## INPUT
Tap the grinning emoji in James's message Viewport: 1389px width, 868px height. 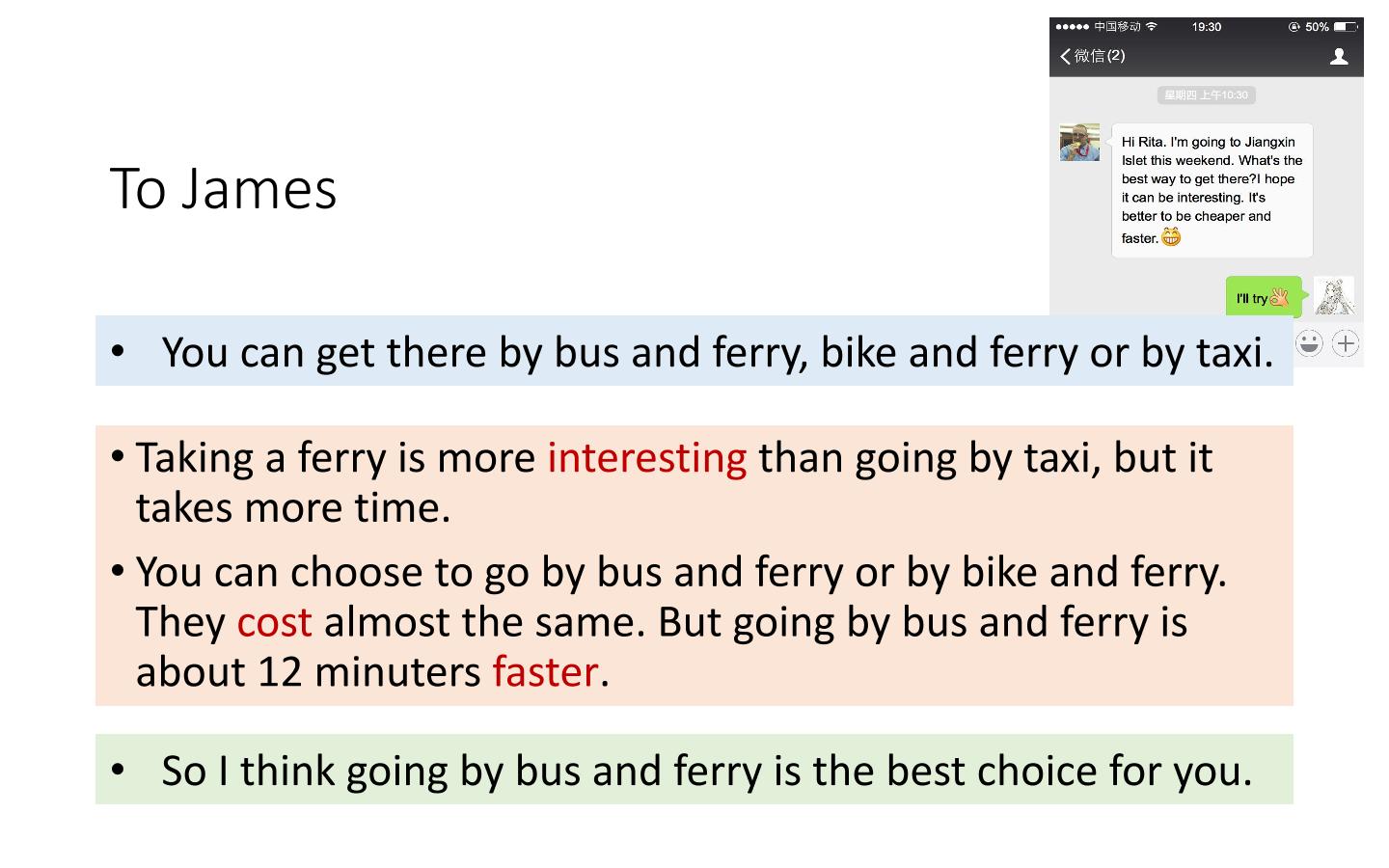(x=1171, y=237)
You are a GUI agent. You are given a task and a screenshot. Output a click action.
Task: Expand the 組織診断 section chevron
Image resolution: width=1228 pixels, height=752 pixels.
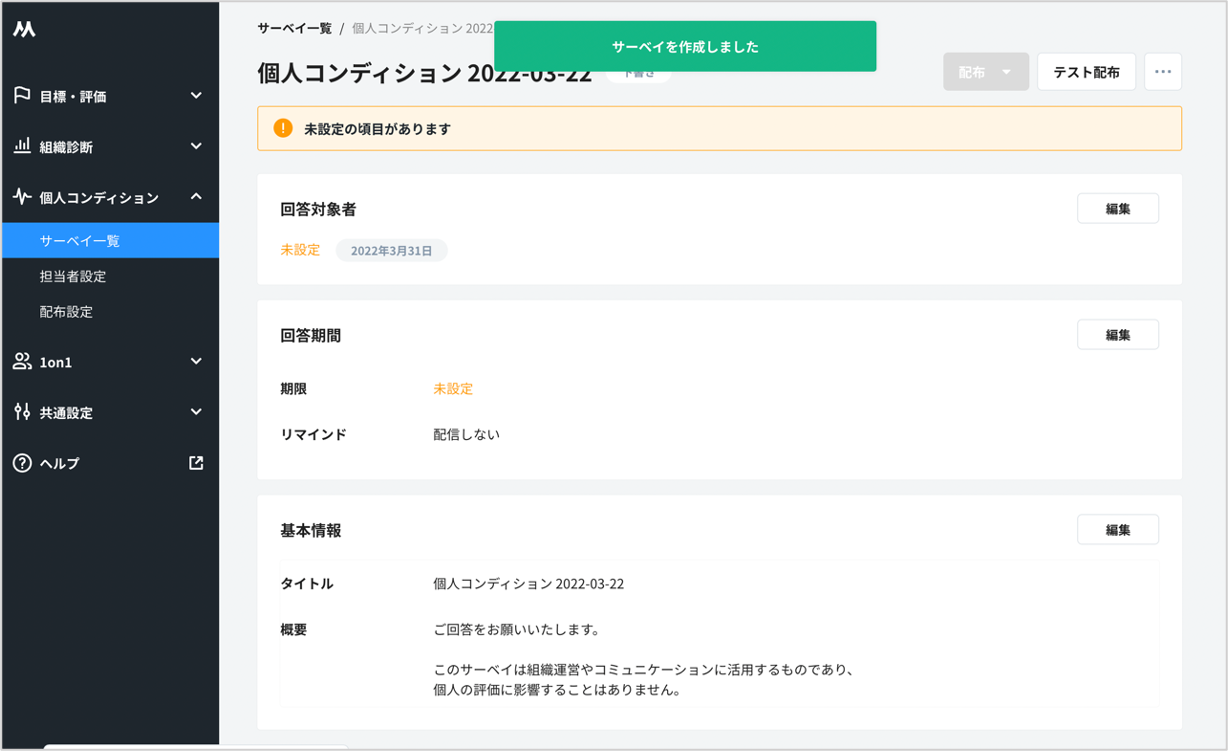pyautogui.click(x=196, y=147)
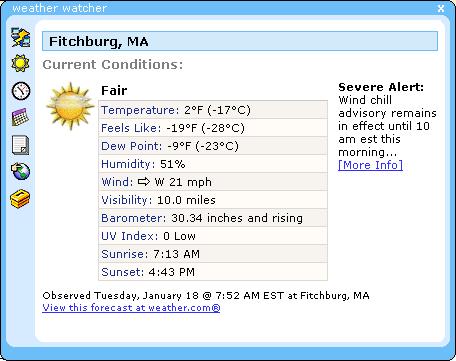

## EXERCISE BRIEF
Output the lines as a JSON list of strings, one string per line and no blank lines. Begin at the line that contains "You are a GUI" and stop at the end of the items, leaving the pictures out.

## CORRECT OUTPUT
[
  "You are a GUI agent. You are given a task and a screenshot. Output a click action.",
  "Task: Expand the 組織診断 section chevron",
  "Image resolution: width=1228 pixels, height=752 pixels.",
  "pyautogui.click(x=196, y=147)"
]